Among them: Q=lR ₂ /v ₂ (L _m0 +L _l2 ); l is the initial length of the motor; v ₂ is the linear speed of the motor; R ₂ is the secondary resistance of the motor; L _l2 is the secondary leakage inductance of the motor; L _m0 is Excitation inductance when the motor is stationary;

According to the equivalent circuit shown in Figure 2, the mathematical model of the linear induction motor can be expressed as:

Among them, u ₁ =u _1α +ju _1β and u ₂ =u _2α +ju _2β are the primary and secondary voltage vectors respectively; i ₁ =i _1α +ji _1β and i ₂ =i _2α +ji _2β are the primary and secondary voltage vectors respectively. Current vector; ψ ₁ ＝ψ _1α +jψ _1β and ψ ₂ ＝ψ _2α +jψ _2β are the primary and secondary flux linkage vectors; L ₁ ＝L _meq +L _l1 and L ₂ ＝L _meq +L _l2 are the primary and secondary flux vectors.

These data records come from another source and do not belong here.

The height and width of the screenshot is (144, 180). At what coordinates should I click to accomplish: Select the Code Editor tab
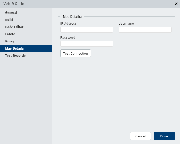tap(14, 27)
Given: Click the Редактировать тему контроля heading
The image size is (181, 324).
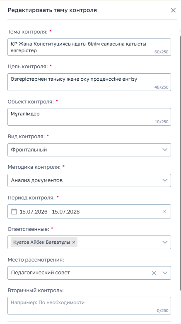Looking at the screenshot, I should 52,10.
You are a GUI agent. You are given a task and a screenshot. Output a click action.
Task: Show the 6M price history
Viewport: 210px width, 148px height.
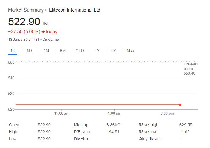pyautogui.click(x=63, y=51)
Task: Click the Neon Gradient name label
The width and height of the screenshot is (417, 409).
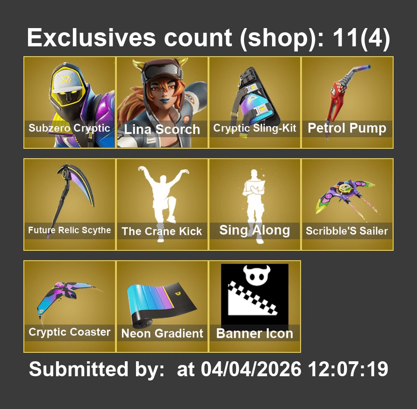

Primary inductance; R ₁ and R ₂ are the primary and secondary resistances of the motor; p is the differential operator, ω ₂ is the secondary angular velocity, ω ₂ =v ₂ π/τ, τ is the motor pole pitch; L _meq is the edge considered The equivalent magnetizing inductance after the effect can be expressed as:

L _meq =L _m0 (1-f(Q)) (3)

Further specifically, based on the mathematical model in formula (2), the thrust and flux observer can be established as follows:

Among them, k and k-1 represent the motor state variables at time k and k-1 respectively, and the superscript "^" represents the observation quantity. is the magnetic leakage coefficient, F _e is the electromagnetic thrust, and T _s is the control period.

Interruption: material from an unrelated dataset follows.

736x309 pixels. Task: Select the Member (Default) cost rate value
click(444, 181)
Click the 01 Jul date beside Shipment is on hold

S2: Input the thrust reference value generated by the speed controller, the primary flux amplitude reference value, the motor thrust at the current moment, the motor speed and the primary flux vector generator into the reference primary flux vector generator, and then calculate it through the reference primary flux vector generator Output reference primary flux vector;

The structure of the reference primary flux generator is shown in Figure 3. In order to clearly explain the working principle of the reference primary flux generator, first the thrust expression of the linear induction motor is simplified as:

Among them, ω ₁ is the rotation angular speed of the primary magnetic link, that is, the synchronous angular speed, τ _c =σL ₂ /R ₂ . Apply Laplace transform to equation (6) to get:

Among them, ω _s is the slip angular velocity.

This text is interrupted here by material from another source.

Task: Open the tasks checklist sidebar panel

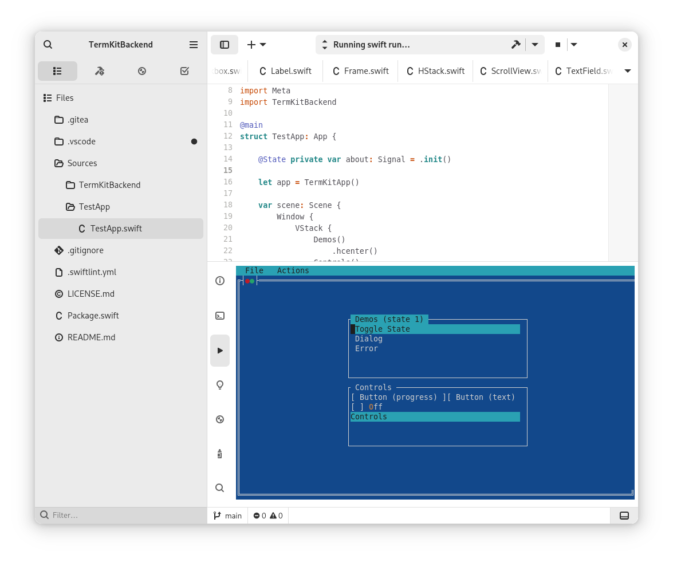Action: coord(184,71)
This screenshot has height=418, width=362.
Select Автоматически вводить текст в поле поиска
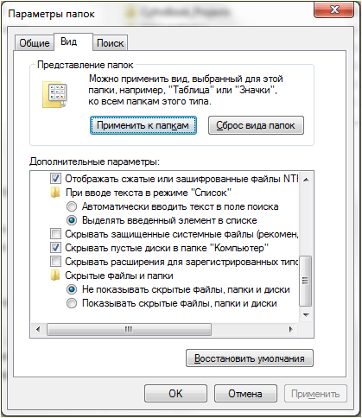tap(72, 206)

It can be seen from equation (7) that the thrust transfer function with slip angular velocity as input is equivalent to a first-order system. Therefore, a PI controller can be used to achieve good thrust tracking performance, and thereby convert the thrust error into equivalent slip angular velocity ω _s . The position change angle Δθ ₁ of the primary flux linkage is calculated from the equivalent slip angular velocity and the secondary angular velocity. The phase angle of the reference primary flux vector can be further calculated based on the primary flux phase angle θ ₁ and the position change angle Δθ ₁ at the current moment. After estimating the primary flux linkage vector at the current moment in equation (5), its phase angle θ ₁ is calculated from its α-β component:

Finally, the reference primary flux vector is obtained from the primary flux amplitude reference value and phase angle reference value, which is used as a new control target. Among them, the thrust control target is reflected in its phase angle, and the flux control target is reflected in its amplitude. By introducing a reference primary flux generator, it is possible to avoid using two reference values of different dimensions (thrust and flux) to calculate the reference voltage vector.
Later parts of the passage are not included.